As for the male skaters, to women they seem to represent a level of perfection no mere husband could ever attain. For women, male figure skaters serve the same purposes Playboy centerfolds do for men: they are physically perfect fantasy objects of desire, but nevertheless safely free from the frightening possibility that the desire will ever be gratified. For a woman in the audience at the Champions On Ice Extravaganza, lusting after Elvis Stojko is permissible so long as she doesn't actually start drooling and/or throw her damp plus-sized underpants onto the ice (these undoubtedly qualify as “other objects”).

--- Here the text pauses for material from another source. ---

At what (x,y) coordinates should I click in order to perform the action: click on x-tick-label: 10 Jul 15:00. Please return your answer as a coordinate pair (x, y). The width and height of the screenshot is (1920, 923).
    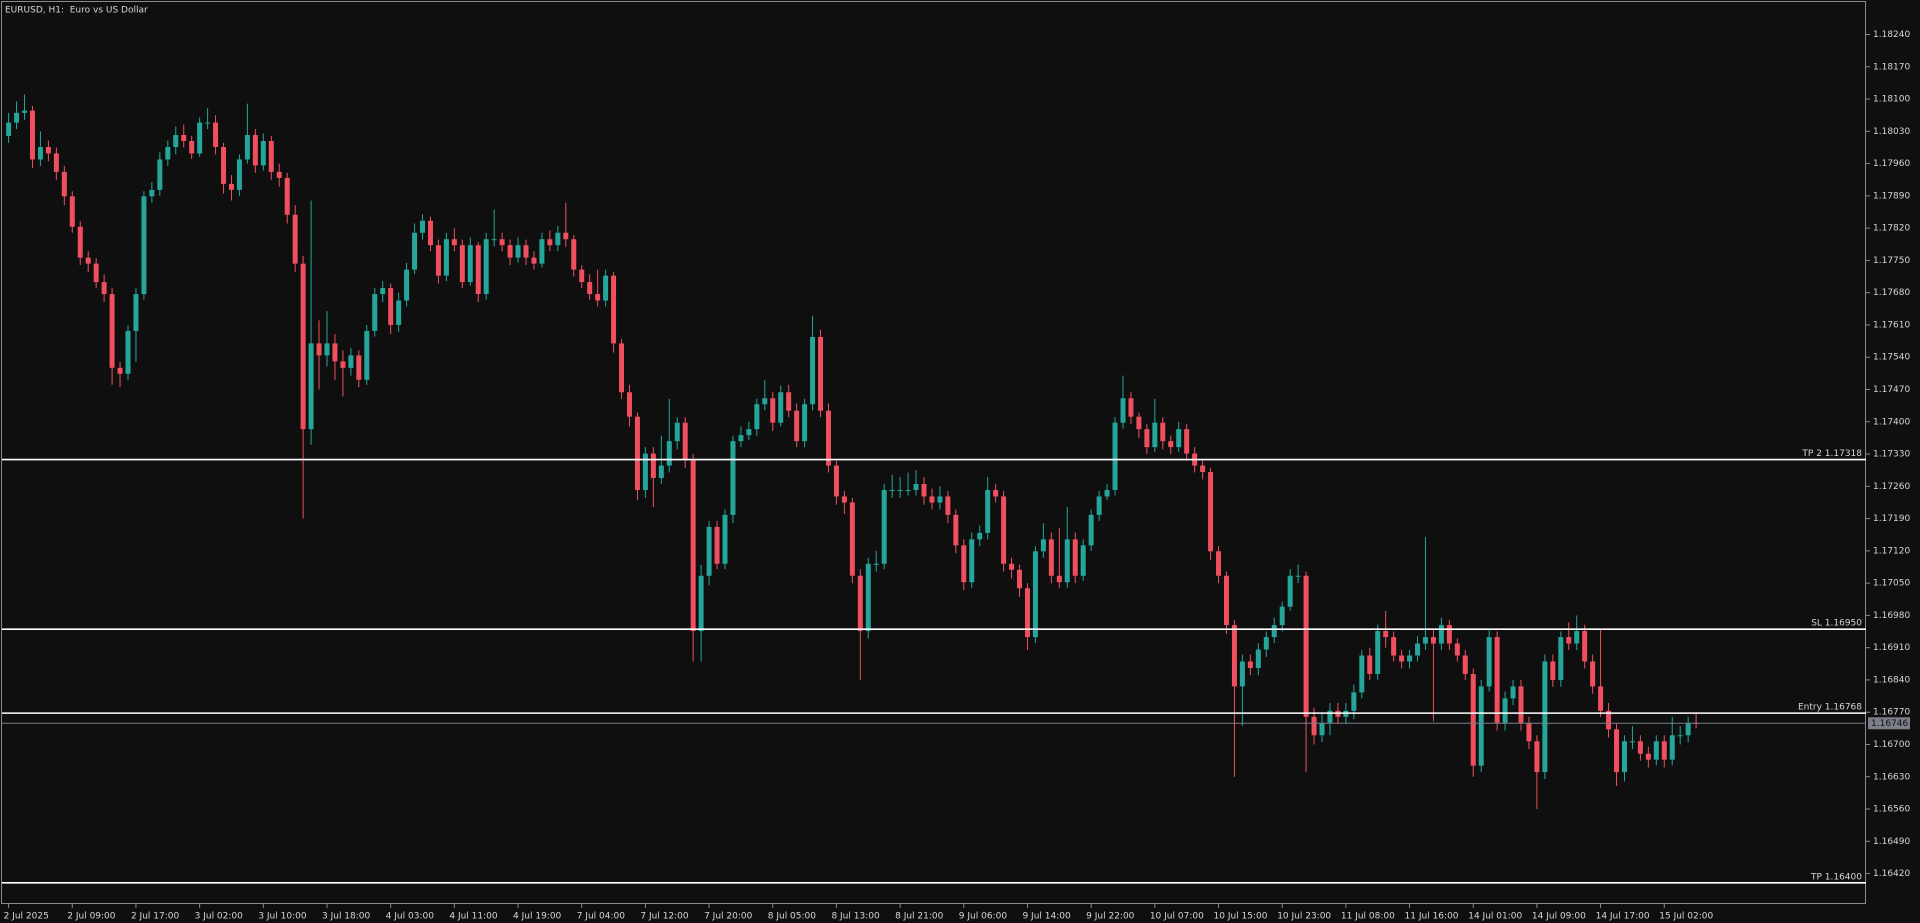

Most of them managed to refrain from tossing their undies out there, but a few did go home with wet shirt fronts.
Men universally profess to loathe figure skating, but the fact is that most of them will sneak a peek at the tube when their wives are watching. This is simply because—let's face it—there are large numbers of Hot Babes in the game, and if all you’re going to do is look, there's no reason not, right? Thus the sport satisfies both sides.
The skating promoters have a very good deal going. So long as they can continue to find new skaters who meet the criteria of physical perfection, incomparable grace, and not-so-subtle sex appeal, they will go on making millions of dollars. I expect there is an inexhaustible supply of these things.
The show ended, as I expected it would, with a patriotic theme. All the performers, dressed in red, white, and blue, did their thing together to the tunes of Jimi Hendrix' version of "The Star Spangled Banner" and Ray Charles' spine-chilling rendition of "America the Beautiful." All of them, including the Canadians and the Beefmaster Rooshians who by then had changed out of their tutus. Even the French skaters participated, though I suppose they had to pay them extra.
As the grand finale came to an end, all around the arena the management set off explosives. Well, actually fireworks, that were suspended from the catwalks on wires. I'd seem them on my way in and thought they were microphones. But they were honest to God fireworks, BIG ones, with deafening noise and lots of smoke and sparks.
Then, alas, it was over. We had to leave Fairyland to return to the cruel world of the parking lot. We sat in that lot for 25 minutes, waiting to exit, after butting our way through the crowds for 10 minutes just to get back to the car. By the time we left it was well after 10:15. Got home about 11:00 PM and let the dogs out again for a much-needed whiz, and so to bed. My wife is counting the days until the next figure skating event.